Abstract:We introduce MMAR, a new benchmark designed to evaluate the deep reasoning capabilities of Audio-Language Models (ALMs) across massive multi-disciplinary tasks. MMAR comprises 1,000 meticulously curated audio-question-answer triplets, collected from real-world internet videos and refined through iterative error corrections and quality checks to ensure high quality. Unlike existing benchmarks that are limited to specific domains of sound, music, or speech, MMAR extends them to a broad spectrum of real-world audio scenarios, including mixed-modality combinations of sound, music, and speech. Each question in MMAR is hierarchically categorized across four reasoning layers: Signal, Perception, Semantic, and Cultural, with additional sub-categories within each layer to reflect task diversity and complexity.
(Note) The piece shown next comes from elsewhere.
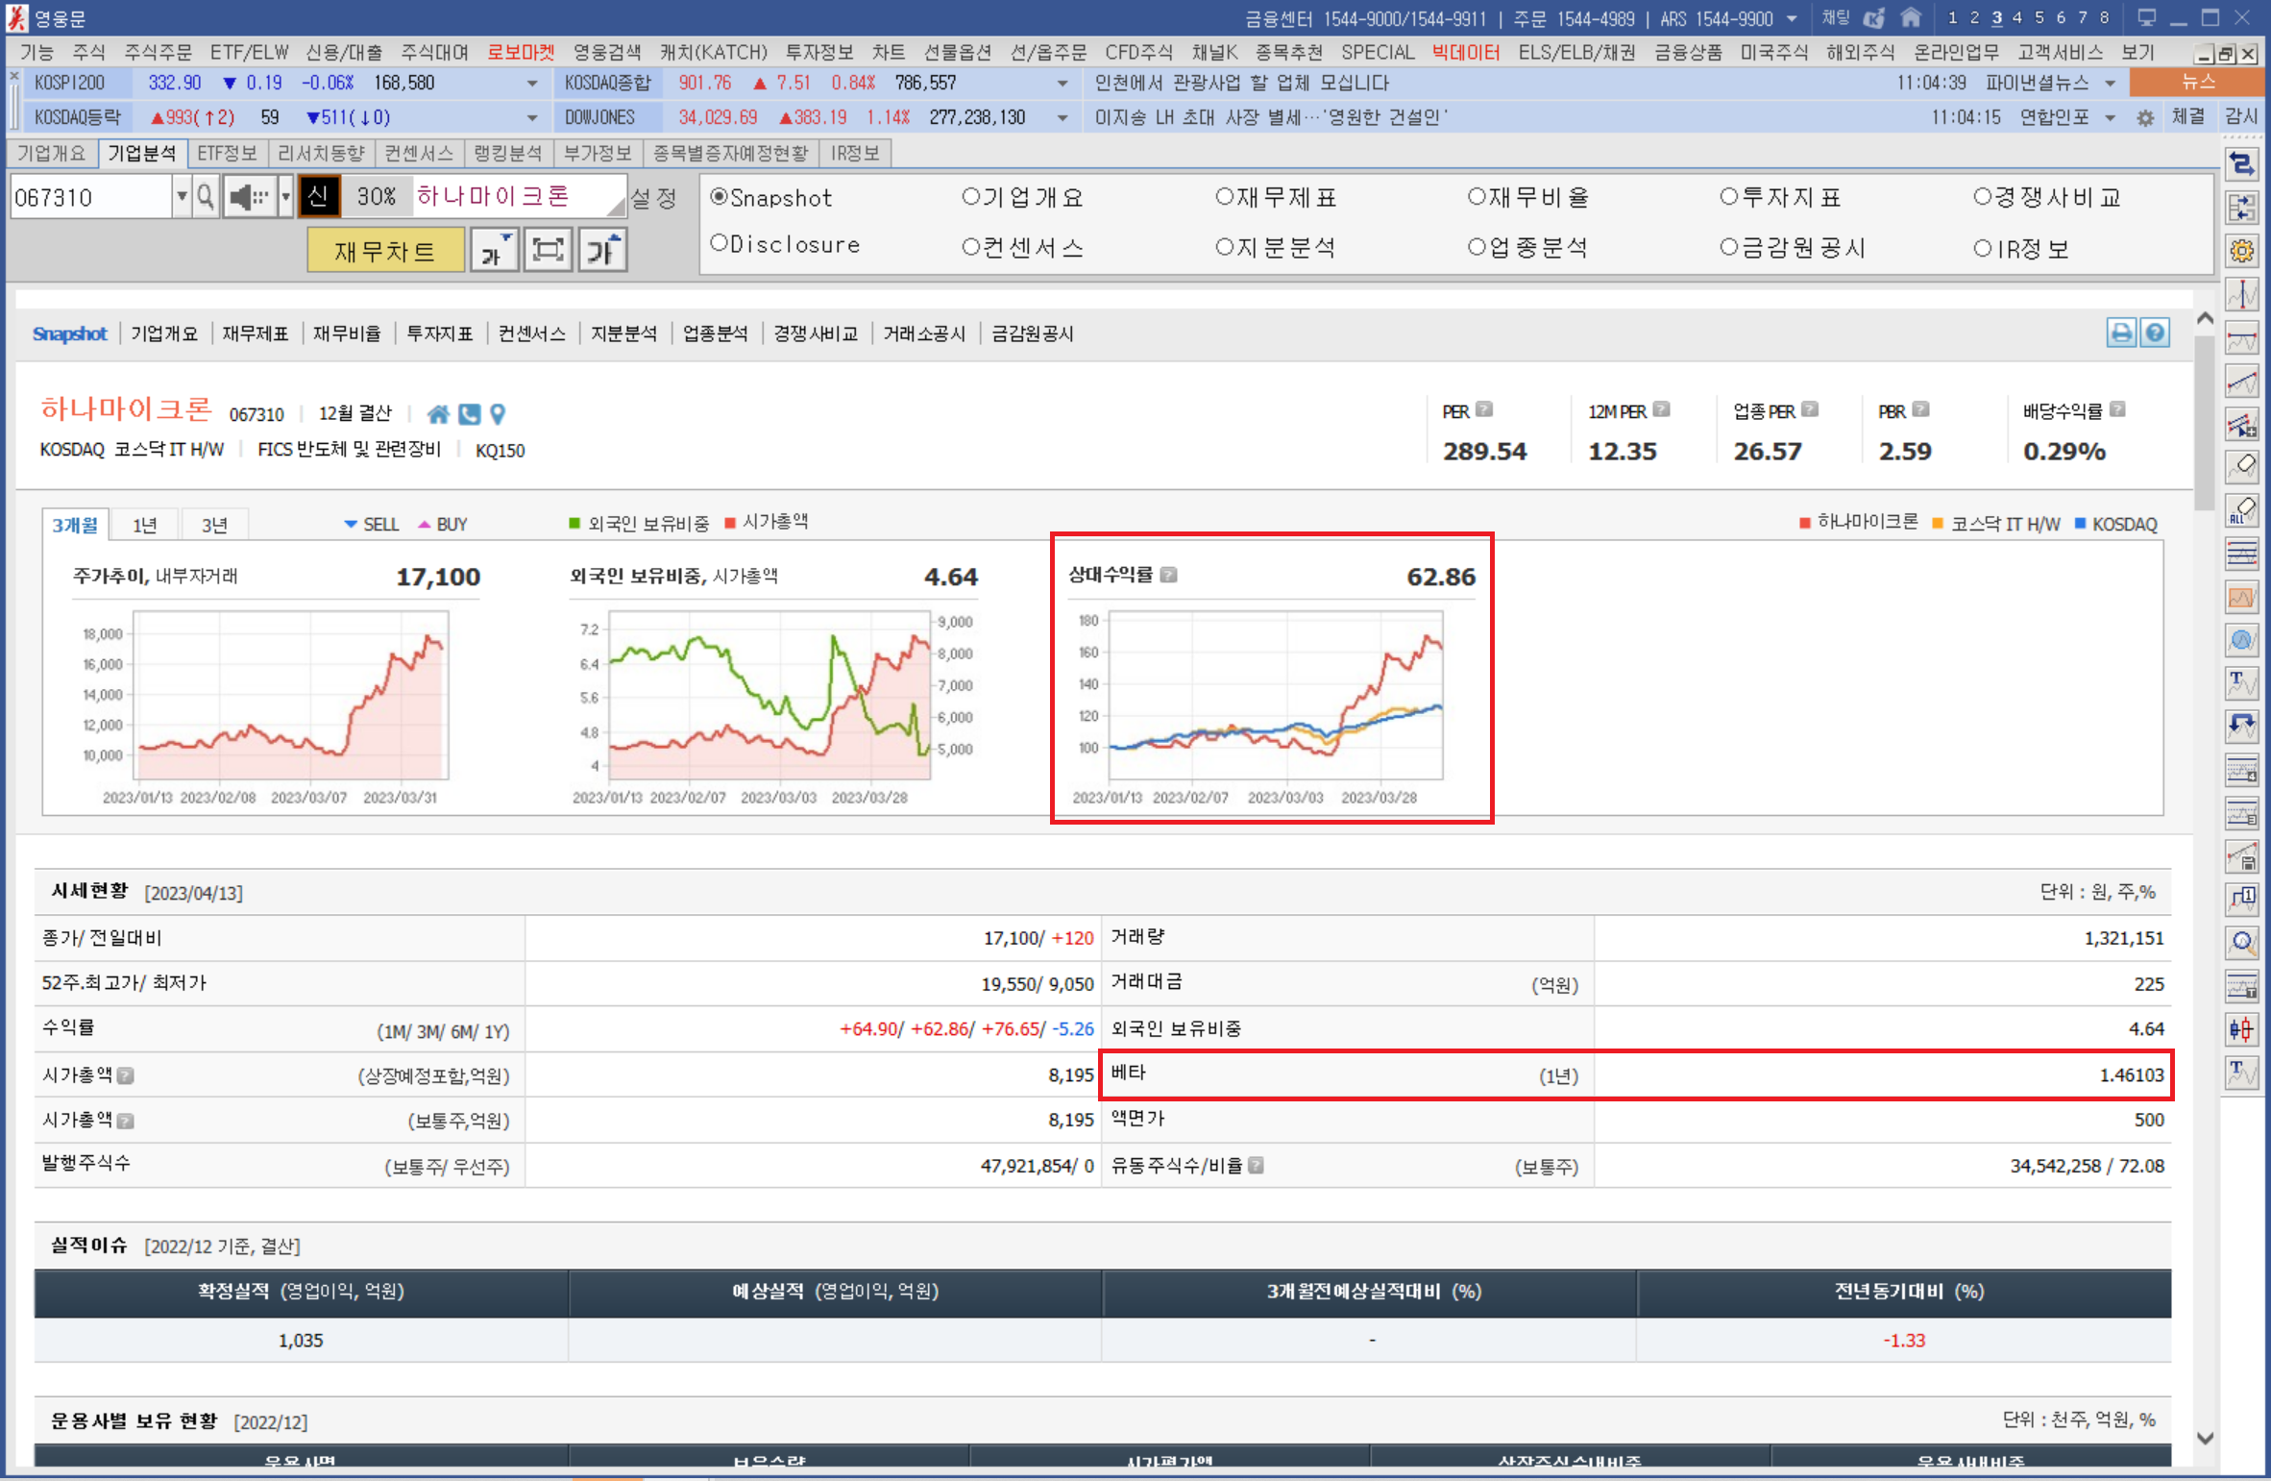
Task: Click the stock code input field
Action: [89, 197]
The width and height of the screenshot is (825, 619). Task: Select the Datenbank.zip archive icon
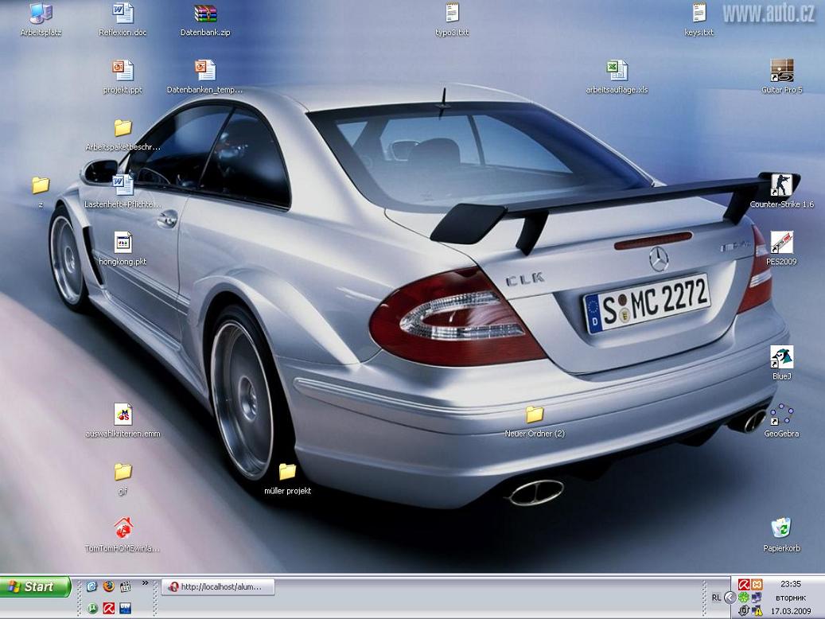tap(205, 14)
To further foster research in this area, we annotate every question with a Chain-of-Thought (CoT) rationale to promote future advancements in audio reasoning. Each item in the benchmark demands multi-step deep reasoning beyond surface-level understanding. Moreover, a part of the questions requires graduate-level perceptual and domain-specific knowledge, elevating the benchmark's difficulty and depth. We evaluate MMAR using a broad set of models, including Large Audio-Language Models (LALMs), Large Audio Reasoning Models (LARMs), Omni Language Models (OLMs), Large Language Models (LLMs), and Large Reasoning Models (LRMs), with audio caption inputs. The performance of these models on MMAR highlights the benchmark's challenging nature, and our analysis further reveals critical limitations of understanding and reasoning capabilities among current models. We hope MMAR will serve as a catalyst for future advances in this important but little-explored area.